Heh,  'cept it wouldn't be "gradient flow," in the sense that it's just circumstantial with some pattern we gotta deal with.  Not that you think so...just sayn'.   

The problem with the heights in the south is a global one.  It's vaster and longer than circumstantial to pattern(s). I can refer users/members/readers to lots of formal papers describing the Hadley Cell ballooning and encroaching into the lower Ferrel latitudes.

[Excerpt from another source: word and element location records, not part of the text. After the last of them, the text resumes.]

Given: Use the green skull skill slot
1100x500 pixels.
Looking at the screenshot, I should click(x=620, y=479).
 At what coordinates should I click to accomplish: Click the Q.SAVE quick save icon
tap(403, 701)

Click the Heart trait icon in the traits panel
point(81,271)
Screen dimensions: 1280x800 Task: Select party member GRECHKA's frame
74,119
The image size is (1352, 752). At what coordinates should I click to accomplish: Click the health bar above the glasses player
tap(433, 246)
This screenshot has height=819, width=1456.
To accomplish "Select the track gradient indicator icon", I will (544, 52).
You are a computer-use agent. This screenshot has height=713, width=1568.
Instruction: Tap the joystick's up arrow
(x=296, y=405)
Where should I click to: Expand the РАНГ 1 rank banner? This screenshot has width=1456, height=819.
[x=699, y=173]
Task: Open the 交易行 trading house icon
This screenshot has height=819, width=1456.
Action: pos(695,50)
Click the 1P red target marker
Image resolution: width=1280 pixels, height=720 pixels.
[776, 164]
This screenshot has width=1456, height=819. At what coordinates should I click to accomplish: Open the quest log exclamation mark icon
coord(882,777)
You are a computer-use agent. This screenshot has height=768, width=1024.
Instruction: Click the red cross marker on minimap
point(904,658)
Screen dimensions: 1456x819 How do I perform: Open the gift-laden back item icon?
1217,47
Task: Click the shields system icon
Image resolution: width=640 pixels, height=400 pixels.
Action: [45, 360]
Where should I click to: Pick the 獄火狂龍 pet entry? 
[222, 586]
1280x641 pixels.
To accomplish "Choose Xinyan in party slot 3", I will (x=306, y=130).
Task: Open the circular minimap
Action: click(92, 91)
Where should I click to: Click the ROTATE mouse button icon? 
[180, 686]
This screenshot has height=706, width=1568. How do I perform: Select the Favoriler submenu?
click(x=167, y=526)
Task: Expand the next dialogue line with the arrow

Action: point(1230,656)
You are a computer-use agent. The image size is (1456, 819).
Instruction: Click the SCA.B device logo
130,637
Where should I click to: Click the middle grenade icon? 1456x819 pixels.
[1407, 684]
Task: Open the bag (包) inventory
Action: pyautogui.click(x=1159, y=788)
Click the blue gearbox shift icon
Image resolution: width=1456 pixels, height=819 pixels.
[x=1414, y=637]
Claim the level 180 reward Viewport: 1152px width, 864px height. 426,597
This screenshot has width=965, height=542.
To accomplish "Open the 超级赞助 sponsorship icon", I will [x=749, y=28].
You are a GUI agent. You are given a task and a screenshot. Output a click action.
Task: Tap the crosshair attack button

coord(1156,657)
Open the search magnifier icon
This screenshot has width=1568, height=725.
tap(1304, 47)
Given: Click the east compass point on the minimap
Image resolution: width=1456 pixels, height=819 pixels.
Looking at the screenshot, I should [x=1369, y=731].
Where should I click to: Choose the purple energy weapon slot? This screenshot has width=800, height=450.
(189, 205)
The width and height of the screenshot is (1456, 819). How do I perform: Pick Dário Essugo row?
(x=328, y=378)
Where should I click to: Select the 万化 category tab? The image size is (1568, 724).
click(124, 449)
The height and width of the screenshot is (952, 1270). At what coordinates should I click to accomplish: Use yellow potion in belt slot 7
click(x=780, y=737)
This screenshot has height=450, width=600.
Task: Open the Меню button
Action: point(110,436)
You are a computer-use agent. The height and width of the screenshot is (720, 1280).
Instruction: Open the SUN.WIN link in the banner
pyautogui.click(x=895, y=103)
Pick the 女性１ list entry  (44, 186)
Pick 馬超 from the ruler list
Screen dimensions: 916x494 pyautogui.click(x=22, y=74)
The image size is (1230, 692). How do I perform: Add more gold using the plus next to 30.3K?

I used to refer to this as the "Miami rule" back in the day, ..and it still works actually, even though I was blissfully unaware, then, that what I was observing was the early onset of the former.  I did a statistical analysis of east coast storms years ago ( talking 2002 or 2003 ), and found that 72 hours prior to the storm genesis ( usually when the governing mechanics are still not yet arrived/crossed the 100 W longitude ) if/when heights were > 582 DAM over Miami, and wind speeds were > than 35 kts, the Miami rule was in effect. Then, as the S/Ws succeeded that ~ 100 W their southern aspects began to absorb wave mechanics into the preexisting balanced upward wind anomaly.  The troughs tended to morph into a positive slope geometry ...and onward, this then of course mitigated cyclogen parametrics - not absolutely... Just in part.  But sometimes that part might be large, and mid range storms ended up weaker. 2001 March being foisted above the M/A and busting a lot of forecasts was a particular operational nightmare that might have been avoided if these markers were noted ( which they were in place  ) prior to the big vortex attempt by the models to plumb it through the M/A. It did, but distribution perturbed by the S-SE Hadley expression..etc..etc.   It depends also on other factors. None of this precludes storms. That's not the correct read. Its about morphology and in many cases, speed of events as they caught up in a concomitantly faster flow. Although I do believe slow moving juggernauts are rarefying in lieu of middling events in succession, as increasing in tendency. 

There's two types of ridging over the Gulf and Florida/adjacent SW Atlantic.  There is ephemeral ridging that rolls out ahead of deep troughs that are plunging toward TX. These heights may briefly rise, but don't usually have the attending > 35 kt geostrophic wind.  The other type is canvased and linked/rooted in Planetary events, and is there at all times.  This latter form, is the one that compresses and speeds up the flow as a rest state regardless, and is also an aspect of the swelling Hadley Cell. The other option is just have the damn HC over take our latitudes ( but I wonder if that is geo-physically even possible ..) but then winters are a thing of the past as we know them.